Tree Following, August 2016

We live on a windswept ridge. On the plus side, there are views in all directions- rolling fields of corn, oats, and barley. On the minus side, in the winter we are battered by 70 mph winds. Every winter we lose one or two mature trees. Last winter, we lost a majestic willow with five stately branches. Now reduced to a stump.The  mature oak trees always suffer some damage. We anxiously check them after a storm. 

Step over our garden fence, and take 20 paces and you will come to my chosen tree following oak. 

It’s the tree in the centre of the picture.


The oak is about 200 years old and marks the start of a small wood where buzzards nest each summer. 

One of the branches, snapped in a storm, has been left dangling. We wonder what lives in the holes and crevices. 

Something must live in there. We see footprints in the winter. 


It’s a favourite spot for a picnic in summer. The wide-spreading canopy gives much welcome shade. 

Here’s Arnie enjoying the cool shade during the  recent heatwave. 


And it’s not just us enjoying the shade. We watched these beauties being born and have enjoyed seeing  them grow. It’s a rare thing to see calves reared by their mothers these days. We get a lot of pleasure from seeing them caper around the fields. They seem to be as interested in us as we are in them. They line up along the hedge to watch me working on my vegetable plot.


Lammas Day is August 1st and our oak trees have put on the second flush of growth. Lammas leaves look so fresh  and green. It’s a reminder that the season is moving on.

We sometimes see a woodpecker on the trunk. The bark must contain a good supply of insects and grubs.


A beautifully scented dog rose wreaths around the sunny side of the tree. There will be plenty of rose hips this year. 

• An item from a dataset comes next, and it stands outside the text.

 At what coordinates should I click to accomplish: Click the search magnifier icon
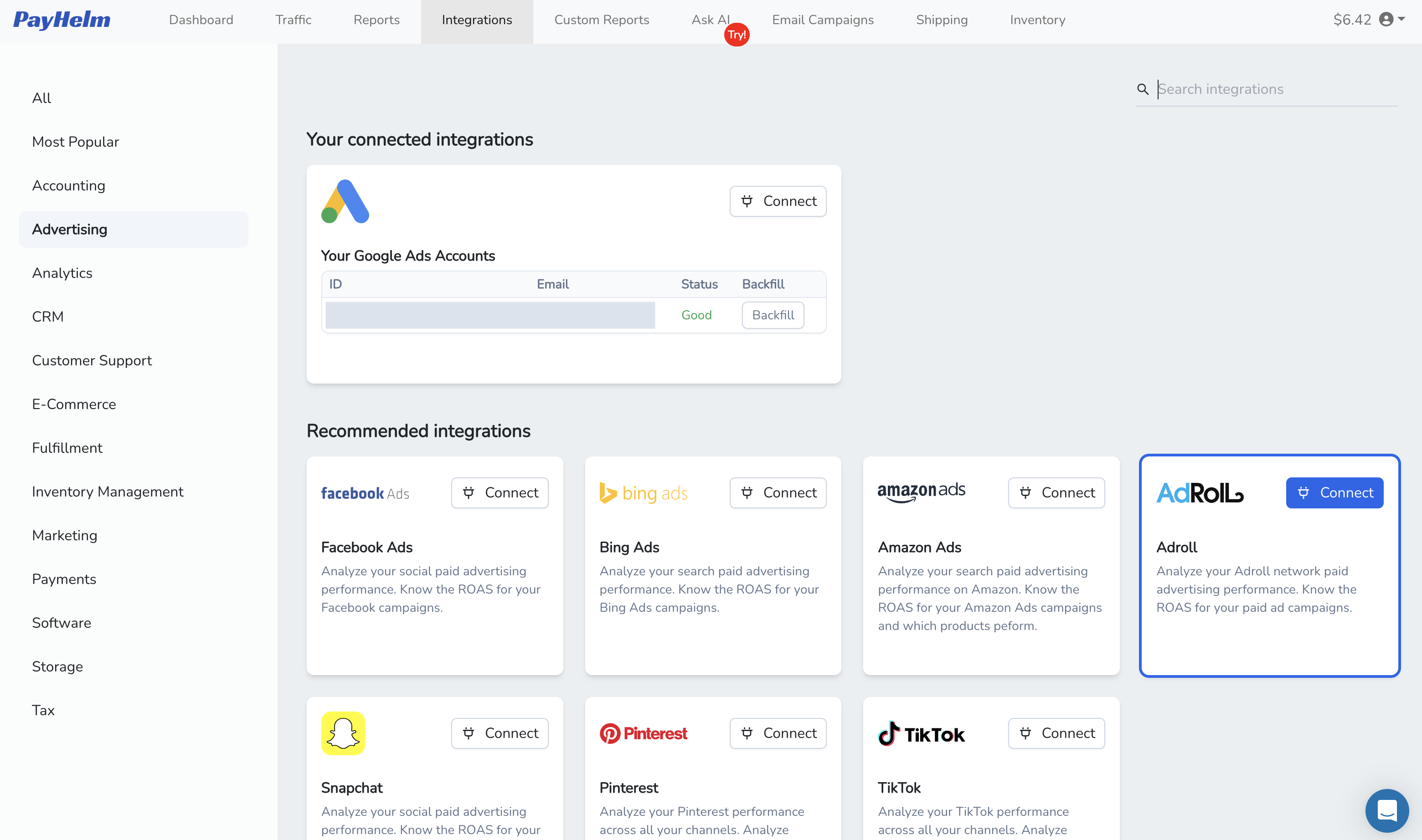(1143, 89)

 Thank you  to https://squirrelbasket.wordpress.com/tree-following for hosting this meme. I was inspired to join in by Alison at The Blackberry Garden http://blackberrygarden.co.uk and Mike at Flighty’s Plot https:// flightplot.wordpress.com . Thanks for reading. 

16 thoughts on “Tree Following, August 2016

    • Thanks for the comments. Well, I’m keeping an eye on these trees because we’ve had a few people just turning up with chainsaws and chopping off branches. I think the popularity of wood burners might be to blame.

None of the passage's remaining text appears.